3.1. General Characteristics of the Studies
Quality scores ranged from 4 to 7 out of 9 on the adapted Newcastle–Ottawa Scale, with a mean of 6.21 and a median of 6, indicating moderate methodological quality [52]. Twelve studies adopted a longitudinal design, while eleven were cross-sectional; among these, five used a case–control approach. Sample sizes ranged from 57 to 125,621 participants, with ages spanning 2–18 years. In total, the review included data from 146,314 individuals across fifteen countries. Most studies were conducted in Europe (17 studies; Netherlands, United Kingdom, Finland, Sweden, Portugal, Switzerland, Belgium). Others were carried out in the United States (3), China (1), Thailand (1), Malaysia (1), and Canada (1). Socioeconomic context was assessed in only five studies, and inconsistently across them. Studies were grouped according to the main constructs examined and the measures employed (see Table 1).
3.2. Attachment and Temperament as Early Foundations of Moral Development
Two studies examined early relational and temperamental precursors of MD. Forslund et al. [32] and Morales et al. [37] found that disorganized attachment was associated with conduct problems, but not directly with ADHD symptoms. Building on this developmental perspective, Wu et al. [50] examined the long-term influence of early temperament. Difficult temperament at age 2 predicted a higher likelihood of becoming NEET (Not in Education, Employment, or Training) in adulthood. Hyperactivity-impulsivity symptoms mediated the pathway from difficult temperament to NEET status, whereas inattention did not. Adolescent antisocial behaviors further contributed to this developmental trajectory [50]. In adolescence, temperament profiles have also been associated with socio-emotional functioning relevant to moral behavior. In a cross-sectional study, Deotto et al. [31] reported that high harm avoidance and low self-directedness were associated with internalizing symptoms in adolescents with ADHD, whereas low cooperativeness was linked to externalizing behaviors, independently of ADHD severity and working memory performance.
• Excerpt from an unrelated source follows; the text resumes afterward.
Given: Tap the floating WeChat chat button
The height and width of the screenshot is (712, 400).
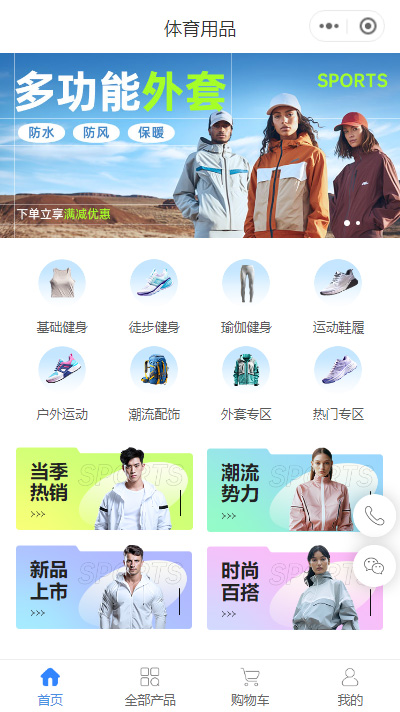Looking at the screenshot, I should [375, 566].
3.3. Reward Anticipation and Decision-Making in ADHD
Five studies focused on reward processing and decision-making. Across all studies, children and adolescents with ADHD consistently preferred immediate, smaller rewards over delayed, larger ones. Using the Ultimatum and Dictator Games, Ma et al. [34] found that individuals with ADHD made lower and more self-serving offers than typically developing peers, prioritizing personal gain over fairness. Northover et al. [38] reported that youth with ADHD and comorbid Conduct Disorder were more likely to reject moderately unfair or ambiguous offers, reflecting heightened emotional reactivity. Mies et al. [36] observed increased impatience and lower tolerance for delay in gain-related conditions among children with ADHD. Van Dessel et al. [47] expanded on these findings at the neural level using functional MRI: although overall activation during monetary loss processing did not differ between groups, controls showed greater ventral striatum activity during loss avoidance. By contrast, ADHD participants exhibited reduced sensitivity to positive feedback and increased anterior insula activation to negative feedback. Kostyrka-Allchorne et al. [33] demonstrated that heightened preference for immediacy co-occurred with reduced capacity for future-oriented thinking. Importantly, impaired simulation of future rewards did not mitigate delay aversion. These deficits remained significant after adjusting for aggression [33].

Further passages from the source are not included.